## Start Records
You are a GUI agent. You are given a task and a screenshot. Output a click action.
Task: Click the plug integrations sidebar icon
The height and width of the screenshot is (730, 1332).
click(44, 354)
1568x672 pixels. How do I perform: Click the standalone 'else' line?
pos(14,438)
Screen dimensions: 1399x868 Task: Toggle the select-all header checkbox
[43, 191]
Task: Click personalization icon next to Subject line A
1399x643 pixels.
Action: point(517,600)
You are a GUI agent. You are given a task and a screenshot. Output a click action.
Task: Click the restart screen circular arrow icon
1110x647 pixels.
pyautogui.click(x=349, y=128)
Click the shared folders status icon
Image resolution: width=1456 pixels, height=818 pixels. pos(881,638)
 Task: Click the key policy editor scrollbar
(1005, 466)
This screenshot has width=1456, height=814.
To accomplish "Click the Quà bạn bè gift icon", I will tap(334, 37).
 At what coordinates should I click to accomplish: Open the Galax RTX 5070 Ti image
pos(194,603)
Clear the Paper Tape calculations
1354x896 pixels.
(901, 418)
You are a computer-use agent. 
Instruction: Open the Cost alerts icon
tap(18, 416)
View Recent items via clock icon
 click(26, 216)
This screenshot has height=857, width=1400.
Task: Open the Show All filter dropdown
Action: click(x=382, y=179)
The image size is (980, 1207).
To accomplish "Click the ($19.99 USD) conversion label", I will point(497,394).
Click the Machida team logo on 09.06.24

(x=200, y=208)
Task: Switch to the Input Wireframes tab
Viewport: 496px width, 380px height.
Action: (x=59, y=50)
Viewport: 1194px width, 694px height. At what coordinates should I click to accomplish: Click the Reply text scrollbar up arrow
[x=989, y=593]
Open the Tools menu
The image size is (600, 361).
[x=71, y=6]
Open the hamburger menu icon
## End Records
## Instructions for the task
Rewrite the entries above with each occurrence of "icon" replaced by "button", keeping every other character the same.

## Final result
You are a GUI agent. You are given a task and a screenshot. Output a click action.
Task: Click the plug integrations sidebar button
The height and width of the screenshot is (730, 1332).
click(44, 354)
1568x672 pixels. How do I perform: Click the standalone 'else' line?
pos(14,438)
Screen dimensions: 1399x868 Task: Toggle the select-all header checkbox
[43, 191]
Task: Click personalization button next to Subject line A
1399x643 pixels.
Action: point(517,600)
You are a GUI agent. You are given a task and a screenshot. Output a click action.
Task: Click the restart screen circular arrow button
1110x647 pixels.
pyautogui.click(x=349, y=128)
Click the shared folders status button
Image resolution: width=1456 pixels, height=818 pixels. pos(881,638)
 Task: Click the key policy editor scrollbar
(1005, 466)
This screenshot has width=1456, height=814.
To accomplish "Click the Quà bạn bè gift button", I will tap(334, 37).
 At what coordinates should I click to accomplish: Open the Galax RTX 5070 Ti image
pos(194,603)
Clear the Paper Tape calculations
1354x896 pixels.
(901, 418)
You are a computer-use agent. 
Instruction: Open the Cost alerts button
tap(18, 416)
View Recent items via clock button
 click(26, 216)
This screenshot has height=857, width=1400.
Task: Open the Show All filter dropdown
Action: click(x=382, y=179)
The image size is (980, 1207).
To accomplish "Click the ($19.99 USD) conversion label", I will point(497,394).
Click the Machida team logo on 09.06.24

(x=200, y=208)
Task: Switch to the Input Wireframes tab
Viewport: 496px width, 380px height.
Action: (x=59, y=50)
Viewport: 1194px width, 694px height. At what coordinates should I click to accomplish: Click the Reply text scrollbar up arrow
[x=989, y=593]
Open the Tools menu
The image size is (600, 361).
[x=71, y=6]
Open the hamburger menu button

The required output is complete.